* REQUIRED TASK *
Copy the entries below exactly as they appear, every line included.

START

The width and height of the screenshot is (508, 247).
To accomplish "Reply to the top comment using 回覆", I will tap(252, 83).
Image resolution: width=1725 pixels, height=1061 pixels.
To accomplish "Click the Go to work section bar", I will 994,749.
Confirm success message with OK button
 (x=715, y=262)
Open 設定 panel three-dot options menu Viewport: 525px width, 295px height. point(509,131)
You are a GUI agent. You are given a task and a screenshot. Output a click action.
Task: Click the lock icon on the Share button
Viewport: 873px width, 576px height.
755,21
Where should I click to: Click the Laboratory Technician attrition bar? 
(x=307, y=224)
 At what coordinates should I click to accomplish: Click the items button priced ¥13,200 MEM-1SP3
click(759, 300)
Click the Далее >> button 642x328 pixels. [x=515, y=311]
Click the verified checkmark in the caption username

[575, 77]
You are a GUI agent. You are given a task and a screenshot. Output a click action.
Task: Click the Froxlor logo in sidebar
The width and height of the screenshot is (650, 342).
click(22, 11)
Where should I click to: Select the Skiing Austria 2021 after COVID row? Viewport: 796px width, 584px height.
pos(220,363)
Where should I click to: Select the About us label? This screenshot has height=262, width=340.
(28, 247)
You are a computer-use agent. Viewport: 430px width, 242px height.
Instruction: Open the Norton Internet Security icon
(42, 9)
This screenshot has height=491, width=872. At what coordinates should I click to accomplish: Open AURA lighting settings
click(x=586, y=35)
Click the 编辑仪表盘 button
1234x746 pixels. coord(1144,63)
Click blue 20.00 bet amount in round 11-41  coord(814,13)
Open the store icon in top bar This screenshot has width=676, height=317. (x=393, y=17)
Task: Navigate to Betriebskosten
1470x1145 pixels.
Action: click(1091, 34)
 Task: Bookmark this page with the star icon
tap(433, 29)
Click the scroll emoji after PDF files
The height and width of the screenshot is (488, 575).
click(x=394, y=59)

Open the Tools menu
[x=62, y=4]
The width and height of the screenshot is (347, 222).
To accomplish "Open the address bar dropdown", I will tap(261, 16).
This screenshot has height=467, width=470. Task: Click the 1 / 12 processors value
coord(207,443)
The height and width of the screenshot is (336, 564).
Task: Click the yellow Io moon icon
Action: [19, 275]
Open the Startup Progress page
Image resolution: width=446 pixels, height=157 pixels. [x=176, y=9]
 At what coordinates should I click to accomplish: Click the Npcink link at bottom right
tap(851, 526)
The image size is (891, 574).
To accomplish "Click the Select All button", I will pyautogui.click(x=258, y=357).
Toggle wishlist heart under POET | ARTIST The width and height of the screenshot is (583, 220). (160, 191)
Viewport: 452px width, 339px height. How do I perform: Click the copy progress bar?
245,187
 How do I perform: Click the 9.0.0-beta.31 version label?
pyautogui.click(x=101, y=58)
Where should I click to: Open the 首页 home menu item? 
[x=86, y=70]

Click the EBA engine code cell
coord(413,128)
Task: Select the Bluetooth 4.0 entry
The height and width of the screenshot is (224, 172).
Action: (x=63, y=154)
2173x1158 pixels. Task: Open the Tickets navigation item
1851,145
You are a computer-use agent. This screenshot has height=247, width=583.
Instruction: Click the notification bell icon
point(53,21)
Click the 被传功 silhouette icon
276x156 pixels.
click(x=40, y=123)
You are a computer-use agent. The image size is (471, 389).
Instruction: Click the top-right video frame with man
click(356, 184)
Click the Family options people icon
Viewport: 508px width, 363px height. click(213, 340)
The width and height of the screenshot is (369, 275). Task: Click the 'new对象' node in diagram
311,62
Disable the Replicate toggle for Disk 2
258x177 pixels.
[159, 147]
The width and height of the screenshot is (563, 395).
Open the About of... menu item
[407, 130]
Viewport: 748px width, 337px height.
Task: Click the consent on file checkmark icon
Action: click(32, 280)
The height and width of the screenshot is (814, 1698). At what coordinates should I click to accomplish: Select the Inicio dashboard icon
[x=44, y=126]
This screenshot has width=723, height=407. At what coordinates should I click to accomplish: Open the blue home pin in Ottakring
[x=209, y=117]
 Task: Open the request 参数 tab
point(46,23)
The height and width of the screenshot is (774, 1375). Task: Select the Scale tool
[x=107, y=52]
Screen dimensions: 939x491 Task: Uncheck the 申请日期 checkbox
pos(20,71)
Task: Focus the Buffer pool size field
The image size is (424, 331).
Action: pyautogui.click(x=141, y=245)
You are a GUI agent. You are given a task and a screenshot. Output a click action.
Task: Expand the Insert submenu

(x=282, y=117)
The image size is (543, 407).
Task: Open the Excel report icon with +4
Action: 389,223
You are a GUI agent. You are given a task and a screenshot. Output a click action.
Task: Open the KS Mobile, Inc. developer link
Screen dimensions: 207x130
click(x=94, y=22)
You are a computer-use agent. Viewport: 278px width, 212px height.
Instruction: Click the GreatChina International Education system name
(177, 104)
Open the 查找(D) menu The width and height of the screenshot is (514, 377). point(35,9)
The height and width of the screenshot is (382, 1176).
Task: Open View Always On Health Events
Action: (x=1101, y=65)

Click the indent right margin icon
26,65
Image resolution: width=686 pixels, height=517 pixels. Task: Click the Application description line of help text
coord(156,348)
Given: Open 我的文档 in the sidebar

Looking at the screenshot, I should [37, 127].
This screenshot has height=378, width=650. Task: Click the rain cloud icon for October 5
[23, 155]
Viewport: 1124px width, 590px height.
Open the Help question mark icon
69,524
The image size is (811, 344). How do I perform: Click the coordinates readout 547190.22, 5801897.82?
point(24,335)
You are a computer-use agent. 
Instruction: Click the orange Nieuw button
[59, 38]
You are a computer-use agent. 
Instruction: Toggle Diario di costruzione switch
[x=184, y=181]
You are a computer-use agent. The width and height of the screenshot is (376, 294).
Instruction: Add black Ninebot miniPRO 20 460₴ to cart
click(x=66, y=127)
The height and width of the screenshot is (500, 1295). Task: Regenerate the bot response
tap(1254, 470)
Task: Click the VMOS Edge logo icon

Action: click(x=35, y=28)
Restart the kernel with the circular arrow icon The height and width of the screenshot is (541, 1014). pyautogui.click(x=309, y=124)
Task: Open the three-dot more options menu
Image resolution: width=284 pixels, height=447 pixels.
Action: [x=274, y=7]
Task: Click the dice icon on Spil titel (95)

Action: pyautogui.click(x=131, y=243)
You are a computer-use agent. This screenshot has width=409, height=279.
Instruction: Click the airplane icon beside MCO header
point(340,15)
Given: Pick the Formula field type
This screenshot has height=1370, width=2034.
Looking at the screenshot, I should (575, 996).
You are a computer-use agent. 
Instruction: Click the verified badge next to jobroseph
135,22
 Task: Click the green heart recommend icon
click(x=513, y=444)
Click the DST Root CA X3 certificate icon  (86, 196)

END

* COMPLETE RESPONSE *
The width and height of the screenshot is (508, 247).
To accomplish "Reply to the top comment using 回覆", I will tap(252, 83).
Image resolution: width=1725 pixels, height=1061 pixels.
To accomplish "Click the Go to work section bar", I will 994,749.
Confirm success message with OK button
 (x=715, y=262)
Open 設定 panel three-dot options menu Viewport: 525px width, 295px height. point(509,131)
You are a GUI agent. You are given a task and a screenshot. Output a click action.
Task: Click the lock icon on the Share button
Viewport: 873px width, 576px height.
755,21
Where should I click to: Click the Laboratory Technician attrition bar? 
(x=307, y=224)
 At what coordinates should I click to accomplish: Click the items button priced ¥13,200 MEM-1SP3
click(759, 300)
Click the Далее >> button 642x328 pixels. [x=515, y=311]
Click the verified checkmark in the caption username

[575, 77]
You are a GUI agent. You are given a task and a screenshot. Output a click action.
Task: Click the Froxlor logo in sidebar
The width and height of the screenshot is (650, 342).
click(22, 11)
Where should I click to: Select the Skiing Austria 2021 after COVID row? Viewport: 796px width, 584px height.
pos(220,363)
Where should I click to: Select the About us label? This screenshot has height=262, width=340.
(28, 247)
You are a computer-use agent. Viewport: 430px width, 242px height.
Instruction: Open the Norton Internet Security icon
(42, 9)
This screenshot has height=491, width=872. At what coordinates should I click to accomplish: Open AURA lighting settings
click(x=586, y=35)
Click the 编辑仪表盘 button
1234x746 pixels. coord(1144,63)
Click blue 20.00 bet amount in round 11-41  coord(814,13)
Open the store icon in top bar This screenshot has width=676, height=317. (x=393, y=17)
Task: Navigate to Betriebskosten
1470x1145 pixels.
Action: click(1091, 34)
 Task: Bookmark this page with the star icon
tap(433, 29)
Click the scroll emoji after PDF files
The height and width of the screenshot is (488, 575).
click(x=394, y=59)

Open the Tools menu
[x=62, y=4]
The width and height of the screenshot is (347, 222).
To accomplish "Open the address bar dropdown", I will tap(261, 16).
This screenshot has height=467, width=470. Task: Click the 1 / 12 processors value
coord(207,443)
The height and width of the screenshot is (336, 564).
Task: Click the yellow Io moon icon
Action: [19, 275]
Open the Startup Progress page
Image resolution: width=446 pixels, height=157 pixels. [x=176, y=9]
 At what coordinates should I click to accomplish: Click the Npcink link at bottom right
tap(851, 526)
The image size is (891, 574).
To accomplish "Click the Select All button", I will pyautogui.click(x=258, y=357).
Toggle wishlist heart under POET | ARTIST The width and height of the screenshot is (583, 220). (160, 191)
Viewport: 452px width, 339px height. How do I perform: Click the copy progress bar?
245,187
 How do I perform: Click the 9.0.0-beta.31 version label?
pyautogui.click(x=101, y=58)
Where should I click to: Open the 首页 home menu item? 
[x=86, y=70]

Click the EBA engine code cell
coord(413,128)
Task: Select the Bluetooth 4.0 entry
The height and width of the screenshot is (224, 172).
Action: (x=63, y=154)
2173x1158 pixels. Task: Open the Tickets navigation item
1851,145
You are a computer-use agent. This screenshot has height=247, width=583.
Instruction: Click the notification bell icon
point(53,21)
Click the 被传功 silhouette icon
276x156 pixels.
click(x=40, y=123)
You are a computer-use agent. The image size is (471, 389).
Instruction: Click the top-right video frame with man
click(356, 184)
Click the Family options people icon
Viewport: 508px width, 363px height. click(213, 340)
The width and height of the screenshot is (369, 275). Task: Click the 'new对象' node in diagram
311,62
Disable the Replicate toggle for Disk 2
258x177 pixels.
[159, 147]
The width and height of the screenshot is (563, 395).
Open the About of... menu item
[407, 130]
Viewport: 748px width, 337px height.
Task: Click the consent on file checkmark icon
Action: click(32, 280)
The height and width of the screenshot is (814, 1698). At what coordinates should I click to accomplish: Select the Inicio dashboard icon
[x=44, y=126]
This screenshot has width=723, height=407. At what coordinates should I click to accomplish: Open the blue home pin in Ottakring
[x=209, y=117]
 Task: Open the request 参数 tab
point(46,23)
The height and width of the screenshot is (774, 1375). Task: Select the Scale tool
[x=107, y=52]
Screen dimensions: 939x491 Task: Uncheck the 申请日期 checkbox
pos(20,71)
Task: Focus the Buffer pool size field
The image size is (424, 331).
Action: pyautogui.click(x=141, y=245)
You are a GUI agent. You are given a task and a screenshot. Output a click action.
Task: Expand the Insert submenu

(x=282, y=117)
The image size is (543, 407).
Task: Open the Excel report icon with +4
Action: 389,223
You are a GUI agent. You are given a task and a screenshot. Output a click action.
Task: Open the KS Mobile, Inc. developer link
Screen dimensions: 207x130
click(x=94, y=22)
You are a computer-use agent. Viewport: 278px width, 212px height.
Instruction: Click the GreatChina International Education system name
(177, 104)
Open the 查找(D) menu The width and height of the screenshot is (514, 377). point(35,9)
The height and width of the screenshot is (382, 1176).
Task: Open View Always On Health Events
Action: (x=1101, y=65)

Click the indent right margin icon
26,65
Image resolution: width=686 pixels, height=517 pixels. Task: Click the Application description line of help text
coord(156,348)
Given: Open 我的文档 in the sidebar

Looking at the screenshot, I should [37, 127].
This screenshot has height=378, width=650. Task: Click the rain cloud icon for October 5
[23, 155]
Viewport: 1124px width, 590px height.
Open the Help question mark icon
69,524
The image size is (811, 344). How do I perform: Click the coordinates readout 547190.22, 5801897.82?
point(24,335)
You are a computer-use agent. 
Instruction: Click the orange Nieuw button
[59, 38]
You are a computer-use agent. 
Instruction: Toggle Diario di costruzione switch
[x=184, y=181]
You are a computer-use agent. The width and height of the screenshot is (376, 294).
Instruction: Add black Ninebot miniPRO 20 460₴ to cart
click(x=66, y=127)
The height and width of the screenshot is (500, 1295). Task: Regenerate the bot response
tap(1254, 470)
Task: Click the VMOS Edge logo icon

Action: click(x=35, y=28)
Restart the kernel with the circular arrow icon The height and width of the screenshot is (541, 1014). pyautogui.click(x=309, y=124)
Task: Open the three-dot more options menu
Image resolution: width=284 pixels, height=447 pixels.
Action: [x=274, y=7]
Task: Click the dice icon on Spil titel (95)

Action: pyautogui.click(x=131, y=243)
You are a computer-use agent. This screenshot has width=409, height=279.
Instruction: Click the airplane icon beside MCO header
point(340,15)
Given: Pick the Formula field type
This screenshot has height=1370, width=2034.
Looking at the screenshot, I should (575, 996).
You are a computer-use agent. 
Instruction: Click the verified badge next to jobroseph
135,22
 Task: Click the green heart recommend icon
click(x=513, y=444)
Click the DST Root CA X3 certificate icon  (86, 196)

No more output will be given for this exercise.